NOUNOU D 'EN FAIRE

L'arbre qui voulait rester nu

Il était une fois un arbre .  au beau milieu d'un verger, il était sorti de terre, petite pousse verte et fragile se confondant avec les herbes alentours. Curieux de tout, il regarda bien vite le monde qui l'entourait, les fleurs qui s'ouvraient le matin et se refermaient le soir, les oiseaux qui sifflaient en sautant de branche en branche, le paysan qui venait tôt le matin cueillir les fruits des arbres, les graminées qui ondulaient sous la caresse des vents...

Ah ! Il le trouvait beau ce monde autour de lui, il avait lui aussi de participer à cette beauté, de trouver sa place dans cette harmonie.

Une année s'écoula et, ayant grandi, il était devenu un petit rameau portant quelques tiges . Il se rendit compte qu'il n'était pas un brin d'herbe comme il l'avait cru tout d'abord, mais un arbre et se mit à  observer attentivement ses aînés .

Il les trouvait si grands, si beaux recouverts de leurs feuilles et de leurs fleurs ; il fut si émerveillé de voir toutes ces fleurs se transformer en fruits, il fut si attendri des soins attentifs que leur apportait le paysan, mais ...
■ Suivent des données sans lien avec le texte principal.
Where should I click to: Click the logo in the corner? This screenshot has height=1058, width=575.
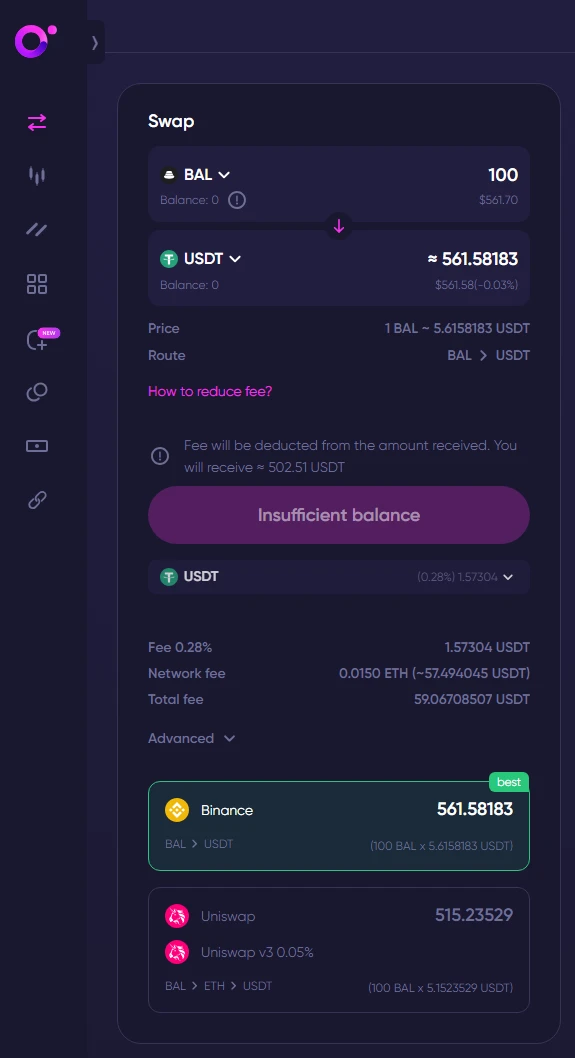36,41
Mais, se regardant, il s'aperçu que son écorce ne ressemblait à aucune de celles qui les habillaient, que ses branches n'avaient pas la même forme que les leurs . Alors il eut peur, peur de n'être pas assez grand, peur de n'être pas assez beau, peur de ne pas porter assez de fruits, il eut peur que les autres, pommiers, poiriers, mirabelliers... n'acceptent pas sa différence et il décida de ne produire ni feuille, ni fleur, ni fruit.

 Pour ne pas se trouver nu face aux autres, il s'était depuis son jeune âge laissé peu à peu recouvrir par un lierre grimpant, par des liserons et par des bouquets de gui : ne sachant à quoi il pourrait ressembler, il se couvrait d'une beauté qui n'était pas la sienne . Le jardinier plus d'une fois projeta de le couper pour en faire du bois de chauffage, mais, trop occupé par ailleurs, il remit à chaque fois la tache à plus tard. Un matin pourtant il vint, armé d'une grande hache et commença par couper le lierre qui enserrait l'arbre. Du lierre, il y en avait tellement que cela lui prit toute la journée et qu'une fois de plus il remit l'abattage à plus tard . Cette nuit là, un petit parasite piqua le liseron qui en mourut aussitôt et le lendemain, les oiseaux du ciel apercevant le gui, vinrent le picorer .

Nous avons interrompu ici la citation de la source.